Of all the concepts that are thrown about in the web/data mining space, data, information, knowledge and content seem to be the most important, but also the most overloaded and slippery. In many situations, this isn't too much of a problem, but when dealing with the creation of large scale systems that are intended to derive one (e.g. knowledge) from the other (e.g. data) it becomes vital to get some idea of where the boundaries are.
The definition in Wikipedia for data is a reasonable start, but, for me, not firm enough:
The term data means groups of information that represent the qualitative or quantitative attributes of a variable or set of variables. Data (plural of datum, which is seldom used) are typically the results of measurements and can be the basis of graphs, images, or observations of a set of variables. Data are often viewed as the lowest level of abstraction from which information and knowledge are derived. Raw data refers to a collection of numbers, characters, images or other outputs from devices that collect information to convert physical quantities into symbols, that are unprocessed.
I need a bit more.
To me data must include
- a representation: the set of symbols used to capture the data
- an intention: the reason for capturing the data
- an object concept: the thing about which it is data of
- a semantics: a set of 'rules' for interpreting the representation
If you think of a sequence of numbers representing a sample of frequencies recorded from a microphone pointed at a song bird. We might represent those frequencies as numbers. The numbers have to be represented as symbols and those symbols have to be known to map to frequencies of sound waves in a certain unit of measure. The object concept is the sound wave and the intention is to capture the song to determine (for example) the characteristics of the song.

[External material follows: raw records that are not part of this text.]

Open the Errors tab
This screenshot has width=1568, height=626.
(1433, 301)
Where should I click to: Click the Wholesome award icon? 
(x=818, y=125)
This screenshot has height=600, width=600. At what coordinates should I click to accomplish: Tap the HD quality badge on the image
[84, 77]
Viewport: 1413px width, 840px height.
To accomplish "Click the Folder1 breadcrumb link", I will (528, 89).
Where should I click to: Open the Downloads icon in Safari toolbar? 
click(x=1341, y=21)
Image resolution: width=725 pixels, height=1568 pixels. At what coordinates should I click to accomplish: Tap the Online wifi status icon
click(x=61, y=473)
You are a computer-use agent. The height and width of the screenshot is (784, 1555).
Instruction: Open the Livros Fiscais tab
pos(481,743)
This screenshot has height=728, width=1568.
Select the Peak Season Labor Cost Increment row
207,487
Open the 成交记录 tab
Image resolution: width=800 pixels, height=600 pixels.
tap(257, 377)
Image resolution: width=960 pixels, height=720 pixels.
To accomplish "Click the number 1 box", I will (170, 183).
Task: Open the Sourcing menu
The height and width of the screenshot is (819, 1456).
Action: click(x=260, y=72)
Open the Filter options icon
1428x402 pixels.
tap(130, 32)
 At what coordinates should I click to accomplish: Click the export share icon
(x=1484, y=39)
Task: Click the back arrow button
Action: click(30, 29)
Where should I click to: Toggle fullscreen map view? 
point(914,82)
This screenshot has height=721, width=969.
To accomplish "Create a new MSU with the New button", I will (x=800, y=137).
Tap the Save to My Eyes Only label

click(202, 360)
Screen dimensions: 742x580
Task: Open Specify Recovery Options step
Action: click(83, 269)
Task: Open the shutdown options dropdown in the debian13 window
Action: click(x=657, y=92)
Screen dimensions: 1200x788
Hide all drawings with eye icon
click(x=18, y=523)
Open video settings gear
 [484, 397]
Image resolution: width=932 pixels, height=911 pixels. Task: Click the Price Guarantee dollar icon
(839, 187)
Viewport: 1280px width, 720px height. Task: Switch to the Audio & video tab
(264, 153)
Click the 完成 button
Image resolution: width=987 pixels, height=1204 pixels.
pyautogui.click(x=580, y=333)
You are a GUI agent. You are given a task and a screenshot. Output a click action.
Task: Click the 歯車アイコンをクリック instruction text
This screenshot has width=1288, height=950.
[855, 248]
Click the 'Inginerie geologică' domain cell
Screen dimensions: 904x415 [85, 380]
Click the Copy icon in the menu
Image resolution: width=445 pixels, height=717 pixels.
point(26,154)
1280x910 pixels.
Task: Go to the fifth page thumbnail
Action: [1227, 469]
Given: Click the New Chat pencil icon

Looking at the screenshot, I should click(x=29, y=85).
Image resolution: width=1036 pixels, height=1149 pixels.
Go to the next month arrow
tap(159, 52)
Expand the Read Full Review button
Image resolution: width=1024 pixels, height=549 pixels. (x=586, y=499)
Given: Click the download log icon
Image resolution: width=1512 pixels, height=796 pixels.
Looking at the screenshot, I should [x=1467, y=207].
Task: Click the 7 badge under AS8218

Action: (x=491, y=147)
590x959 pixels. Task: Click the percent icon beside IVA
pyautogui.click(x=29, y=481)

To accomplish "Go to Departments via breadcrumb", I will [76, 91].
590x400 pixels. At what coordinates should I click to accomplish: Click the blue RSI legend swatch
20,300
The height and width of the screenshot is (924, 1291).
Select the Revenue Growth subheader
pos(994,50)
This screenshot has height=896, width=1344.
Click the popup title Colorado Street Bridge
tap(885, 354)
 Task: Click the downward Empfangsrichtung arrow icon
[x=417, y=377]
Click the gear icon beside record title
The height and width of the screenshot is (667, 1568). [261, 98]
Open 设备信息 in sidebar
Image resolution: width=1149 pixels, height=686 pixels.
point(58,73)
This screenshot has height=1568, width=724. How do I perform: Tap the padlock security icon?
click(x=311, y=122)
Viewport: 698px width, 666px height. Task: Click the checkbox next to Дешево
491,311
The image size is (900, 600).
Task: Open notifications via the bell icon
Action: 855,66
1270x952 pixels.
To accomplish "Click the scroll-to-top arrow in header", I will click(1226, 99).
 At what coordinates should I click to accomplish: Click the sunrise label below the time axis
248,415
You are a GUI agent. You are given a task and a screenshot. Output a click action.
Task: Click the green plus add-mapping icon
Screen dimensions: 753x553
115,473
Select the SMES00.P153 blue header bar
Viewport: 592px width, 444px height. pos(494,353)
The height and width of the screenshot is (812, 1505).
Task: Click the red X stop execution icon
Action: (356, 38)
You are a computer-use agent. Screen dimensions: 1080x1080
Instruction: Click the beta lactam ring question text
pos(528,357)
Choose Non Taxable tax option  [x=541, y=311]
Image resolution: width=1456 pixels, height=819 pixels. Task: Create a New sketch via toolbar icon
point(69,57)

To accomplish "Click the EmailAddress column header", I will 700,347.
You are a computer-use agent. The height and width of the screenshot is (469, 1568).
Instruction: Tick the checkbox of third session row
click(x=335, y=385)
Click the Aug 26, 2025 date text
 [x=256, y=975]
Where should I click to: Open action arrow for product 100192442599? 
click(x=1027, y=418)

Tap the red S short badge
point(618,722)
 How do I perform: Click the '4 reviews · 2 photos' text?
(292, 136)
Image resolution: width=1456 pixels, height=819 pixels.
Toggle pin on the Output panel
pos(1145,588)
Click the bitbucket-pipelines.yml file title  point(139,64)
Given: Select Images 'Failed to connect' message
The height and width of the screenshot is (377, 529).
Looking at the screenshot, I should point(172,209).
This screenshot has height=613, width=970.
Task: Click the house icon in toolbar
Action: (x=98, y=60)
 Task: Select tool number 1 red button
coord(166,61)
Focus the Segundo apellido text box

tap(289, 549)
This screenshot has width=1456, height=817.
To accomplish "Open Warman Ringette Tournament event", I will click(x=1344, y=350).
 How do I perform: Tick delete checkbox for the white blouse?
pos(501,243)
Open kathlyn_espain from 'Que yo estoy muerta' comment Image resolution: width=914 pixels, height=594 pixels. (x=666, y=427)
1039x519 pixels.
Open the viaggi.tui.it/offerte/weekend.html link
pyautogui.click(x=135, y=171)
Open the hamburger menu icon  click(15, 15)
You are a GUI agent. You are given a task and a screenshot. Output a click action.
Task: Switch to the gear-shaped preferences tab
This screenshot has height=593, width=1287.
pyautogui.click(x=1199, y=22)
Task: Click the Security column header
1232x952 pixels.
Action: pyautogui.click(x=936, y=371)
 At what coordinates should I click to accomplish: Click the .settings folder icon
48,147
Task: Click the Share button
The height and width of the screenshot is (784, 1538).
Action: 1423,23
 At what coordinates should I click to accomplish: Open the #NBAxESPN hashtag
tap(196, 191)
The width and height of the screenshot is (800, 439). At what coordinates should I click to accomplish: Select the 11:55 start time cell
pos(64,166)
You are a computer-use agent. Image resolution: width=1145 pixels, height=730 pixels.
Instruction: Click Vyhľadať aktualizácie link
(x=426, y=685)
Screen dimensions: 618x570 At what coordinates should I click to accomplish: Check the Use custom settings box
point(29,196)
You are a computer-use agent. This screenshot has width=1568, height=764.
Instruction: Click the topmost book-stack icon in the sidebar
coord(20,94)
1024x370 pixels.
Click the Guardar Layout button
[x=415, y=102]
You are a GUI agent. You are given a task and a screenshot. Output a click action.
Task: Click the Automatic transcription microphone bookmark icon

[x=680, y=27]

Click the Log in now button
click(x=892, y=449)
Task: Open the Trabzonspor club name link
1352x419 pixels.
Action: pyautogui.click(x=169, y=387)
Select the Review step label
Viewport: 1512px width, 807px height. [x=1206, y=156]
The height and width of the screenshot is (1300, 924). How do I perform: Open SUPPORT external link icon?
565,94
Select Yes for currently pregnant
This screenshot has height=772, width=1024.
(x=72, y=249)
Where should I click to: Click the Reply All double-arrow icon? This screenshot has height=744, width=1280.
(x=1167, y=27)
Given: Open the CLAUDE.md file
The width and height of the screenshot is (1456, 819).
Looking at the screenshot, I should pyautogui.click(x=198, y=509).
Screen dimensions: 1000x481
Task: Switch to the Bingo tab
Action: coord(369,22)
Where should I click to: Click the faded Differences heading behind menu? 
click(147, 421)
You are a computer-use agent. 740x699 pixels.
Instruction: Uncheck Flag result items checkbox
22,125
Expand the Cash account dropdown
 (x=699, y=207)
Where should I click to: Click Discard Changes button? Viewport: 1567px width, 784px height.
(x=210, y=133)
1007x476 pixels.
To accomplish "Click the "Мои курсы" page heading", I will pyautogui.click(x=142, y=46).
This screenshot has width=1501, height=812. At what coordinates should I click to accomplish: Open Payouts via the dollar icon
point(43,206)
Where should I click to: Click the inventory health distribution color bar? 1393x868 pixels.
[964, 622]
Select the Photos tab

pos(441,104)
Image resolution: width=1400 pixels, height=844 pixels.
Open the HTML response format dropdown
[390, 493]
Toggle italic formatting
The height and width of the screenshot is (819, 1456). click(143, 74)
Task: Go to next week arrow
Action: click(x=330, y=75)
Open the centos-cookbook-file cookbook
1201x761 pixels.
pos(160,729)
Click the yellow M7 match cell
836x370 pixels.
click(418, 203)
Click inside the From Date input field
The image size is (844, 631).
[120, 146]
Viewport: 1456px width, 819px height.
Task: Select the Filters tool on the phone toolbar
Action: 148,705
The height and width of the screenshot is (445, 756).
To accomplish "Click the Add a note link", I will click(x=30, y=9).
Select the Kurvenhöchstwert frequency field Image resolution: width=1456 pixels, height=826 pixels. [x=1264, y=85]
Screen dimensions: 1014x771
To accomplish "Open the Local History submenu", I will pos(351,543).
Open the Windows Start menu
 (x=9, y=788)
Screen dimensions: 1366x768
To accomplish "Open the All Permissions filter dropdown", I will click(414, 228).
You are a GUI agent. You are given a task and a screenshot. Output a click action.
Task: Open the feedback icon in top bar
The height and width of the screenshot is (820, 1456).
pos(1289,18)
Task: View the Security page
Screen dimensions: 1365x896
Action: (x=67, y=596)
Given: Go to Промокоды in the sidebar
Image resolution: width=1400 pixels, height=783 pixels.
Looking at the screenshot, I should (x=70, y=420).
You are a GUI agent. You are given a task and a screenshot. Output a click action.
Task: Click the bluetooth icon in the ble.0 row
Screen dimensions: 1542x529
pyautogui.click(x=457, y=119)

I believe this is all important in a definition as I look at data from the perspective of archiving and discovery. If I come across a document with numbers written on it, is that data?
Of course, the interesting thing about capturing these details of data is that they can then be layered to arbitrary representations. Electrons to binary, binary to digital, digital to unicode, unicode to xml, etc.


Prescriptivist grammar experts should run screaming from the room right now: it will save time and avoid disturbing other readers.
It is important to be clear that data is a collection of individual datums. People who say that data are collections of individual data points are just confused.
Seriously, I agree that data has to be ABOUT something. I think there are (imagined) circumstances under which you could truthfully say "we had no data on the potential for long term poluution underwater cities until we realized that our existing measurements of ocean salinity were relevant"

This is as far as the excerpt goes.